Bentley staff reviewed Ovshinsky’s work and decided his papers would be a nice addition to the archives.

“My personality is type A,” he says. “I gave them everything they needed and more—and I organized it.”

In addition to noting the print and digital materials in each box, Ovshinsky wrote detailed backstories sprinkled with the occasional “fun fact” on the contents of each. Such as the time his elementary school music teacher asked him to not sing so loudly, spurring his lifelong passion of finding his voice and helping others do the same. Or the junior high journalism teacher he had a crush on, who first introduced him to radio.

And the “life lessons” he imparts as part of Box 13, which includes his unproduced or unpublished projects.

“Just because a story or a project is never produced doesn’t necessarily mean it didn’t matter or wasn’t important,” Ovshinsky writes.

The Bentley as a Beacon

This exhaustive accounting was the “north star” that guided his writing. Without the Bentley accepting his papers and without him then putting together this comprehensive inventory, writing his memoir would have been more difficult, he says.

“It made it much easier to make it into a narrative that worked not only as a historical document, but also as a book,” Ovshinsky says. “I really wanted it to resonate for other people who shared my interest in creativity, in storytelling, and in truth telling. And I think I accomplished that.”

Others agree.

National Public Radio journalist Don Gonyea, who worked with Ovshinsky in Detroit before being moved to a national politics beat in Washington, wrote the book’s foreword. He praises Ovshinsky for being an “able and worthy guide” as he “searches for answers within himself—extracting the same kind of honest, human observations that he has long worked to coax out of others.”

Answering the Tough Questions

During the four-year research and writing process, Ovshinsky—who lives in Ann Arbor, not far from the Bentley—visited his collection at least a dozen times.

“The book is very detailed—a lot of quotations and recreations of dialogue and dates and a lot of stuff that I didn’t have off the top of my head. But the Bentley had my memory—it had my letters and my father’s letters.”

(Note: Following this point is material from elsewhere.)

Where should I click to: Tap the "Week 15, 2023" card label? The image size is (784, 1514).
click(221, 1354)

Ovshinsky says a goal of the book was to find out what his life’s work was really about. He said he could have gone the easy route and published a straight memoir, “a selfie—me, me, me,” he says. Instead, he treated himself like one of his documentary subjects, “a character named Harvey.”

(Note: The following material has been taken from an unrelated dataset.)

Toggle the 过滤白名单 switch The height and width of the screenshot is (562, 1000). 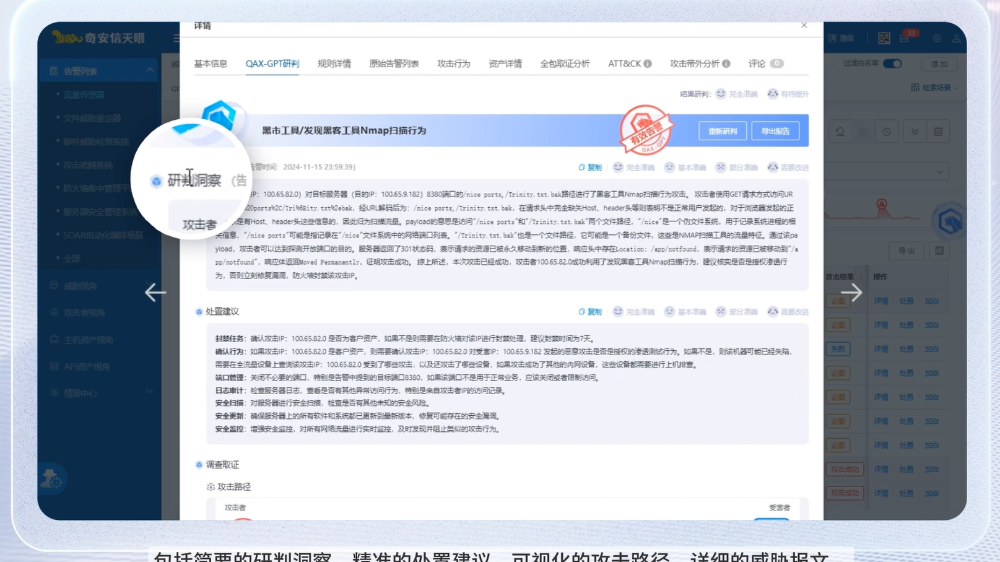pyautogui.click(x=891, y=64)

Harvey Ovshinsky with production crew

Ovshinsky and crew with an interview subject in an undated photo from his Bentley collection.

“I know what the questions are,” he says. “My challenge has always been to come up with the answers. I spent my entire life in print, on radio, on television, asking other people questions. Essentially spinning my yarn with their threads, telling my story with their answers.

“Well, the shoe’s on the other foot,” he says. “I have to tell my story with my questions and—guess what, Harvey—you’ve got to answer those questions.

“I want [readers] to learn what I learned the hard way,” he says, “on how to pull off this life of creativity, of how to endure, how to persevere, how to survive, and how to thrive.”

Ovshinsky hopes to share the book far and wide to college and high school students to impart the lessons he did over a lifetime of storytelling.

Climbing Higher

As a young boy, Ovshinsky’s father, a physicist, would take him to Detroit Metropolitan Airport to watch the airplanes take off. He’d tell his young son the hardest part of flying was the takeoff, the lift, because of the energy required. It required more energy to take off, the scientist told his son, than it did to fly the airplane.

Ovshinsky says he didn’t understand then what his father was telling him. But now it might be an apt metaphor after writing his book.

“The Bentley made my takeoff, it made my lift, a lot easier,” he says. “I feel bad for writers who have to start from scratch.”